Sungai (yang Membuat Bebal)

Tak jauh dari tempat tinggalku sekarang, ada sebuah sungai. Di atas sungai itu ada jembatan kecil. Jembatan itu aku sering lewati setelah aku turun dari angkot dan hendak menuju gang menuju rumahku.

Saat aku lewat, aku kerap menengok ke arah sungai tersebut. Layaknya sungai-sungai yang ada di kota besar, sungai itu kotor. Airnya memang masih mengalir. Tetapi di sana-sini teronggok sampah. Macam-macam sampahnya, kebanyakan adalah plastik, kaleng, gabus, dan bahkan beberapa hari lalu aku melihat ada kursi rotan yang dibuang di sana.

Di ibu kota ini, aku cukup sering melihat sungai yang kotor.
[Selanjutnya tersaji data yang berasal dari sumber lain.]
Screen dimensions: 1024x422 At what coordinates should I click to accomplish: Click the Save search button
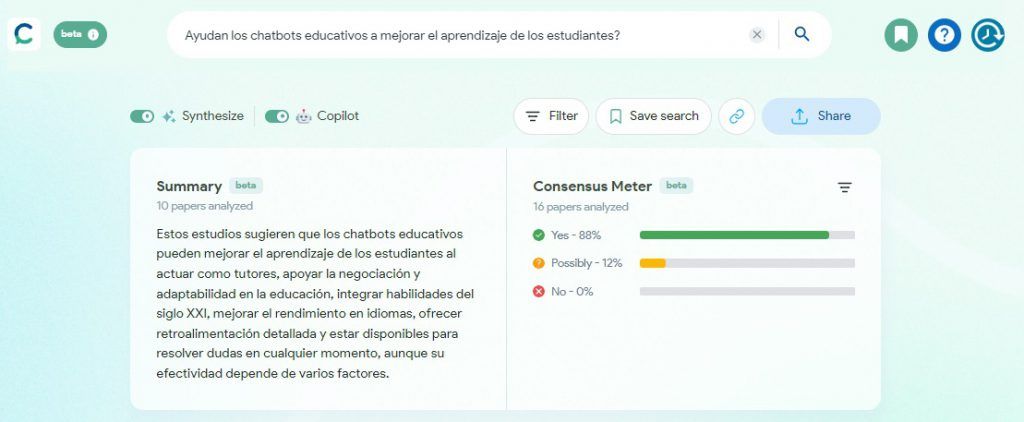[654, 116]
Ada yang airnya cokelat kehijauan. Ada yang benar-benar hitam. Yang paling parah adalah sungai di depan mal besar di seputar Jakarta Utara; airnya hitam dan sepertinya tak mengalir.

Sekarang, saat melihat sungai yang kotor, aku jadi merasa biasa-biasa saja. Paling-paling hanya terlintas pikiran, “Ih, sungai ini kotor sekali sih.” Dan setiap kali melihat sungai yang kotor membelah kota ini, aku tak terkejut lagi. Lagi pula, adakah orang yang tinggal di sini yang masih terkejut melihat sungai yang kotor? Kurasa tak ada.
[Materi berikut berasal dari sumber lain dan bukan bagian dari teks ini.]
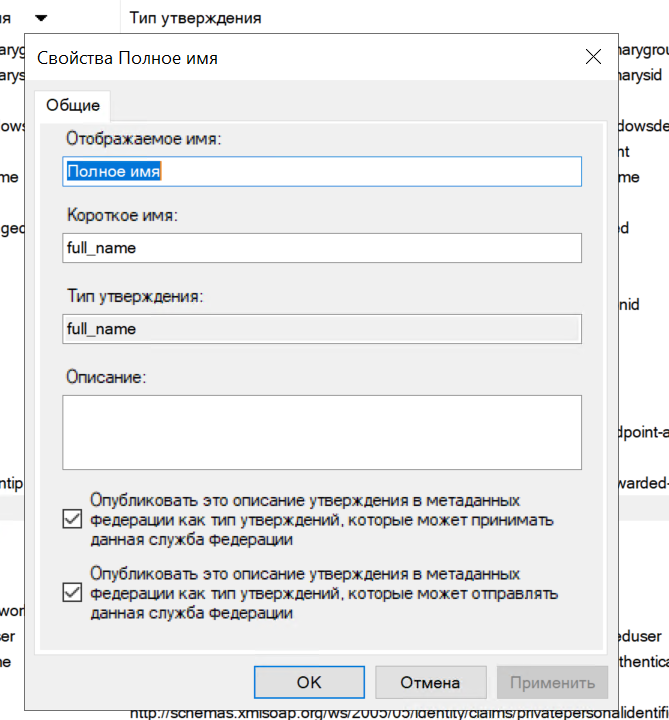Select the privatepersonalidentifier URL row at bottom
Sungai yang kotor dan hal itu dianggap wajar. Anehkah? Awalnya aku merasa hal itu biasa saja. Dan aku juga biasa membanding-bandingkannya dengan sungai yang mengalir di dekat rumah kakekku di sekitar Ambarawa sana. Sungainya bersih. Jernih. Tidak hitam dan mandeg. Lalu aku berpikir, “Wajar saja jika sungai itu bersih. Itu kan masih di desa, di kaki bukit.”
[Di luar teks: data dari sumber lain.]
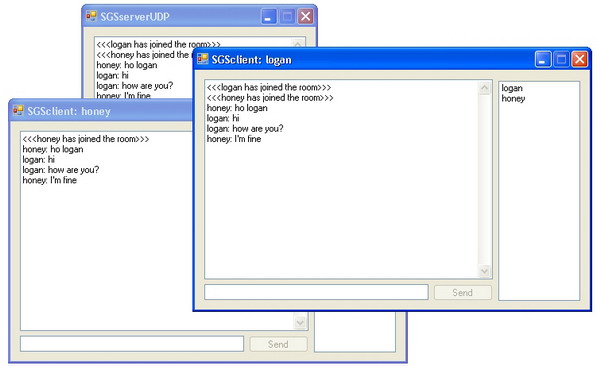The width and height of the screenshot is (600, 366).
Task: Click Send button in honey client
Action: (278, 344)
sungai kecil di dekat rumah kakekku.

Eng ing eng …. Sebentar, sepertinya perlu dipikir lagi. Pertanyaannya, kenapa sih kita tak bisa merasa aneh saat melihat sungai yang kotor?  Jawabannya: Karena sudah biasa. Ya, sesederhana itu kurasa. Kita sudah biasa disuguhi dengan fakta bahwa semua sungai di kota Jakarta ini kotor. (Kurasa sih begitu. Maaf, ini tak pakai survey. Tetapi yang selama ini kulihat memang tak ada yang bersih.) Masalahnya, kalau kita tak lagi peka dan menganggap wajar hal seperti itu, ini kan sebenarnya keliru to? Lama-lama kita jadi bebal. Lalu menganggap bahwa hal seperti itu yaaaa, diterima saja.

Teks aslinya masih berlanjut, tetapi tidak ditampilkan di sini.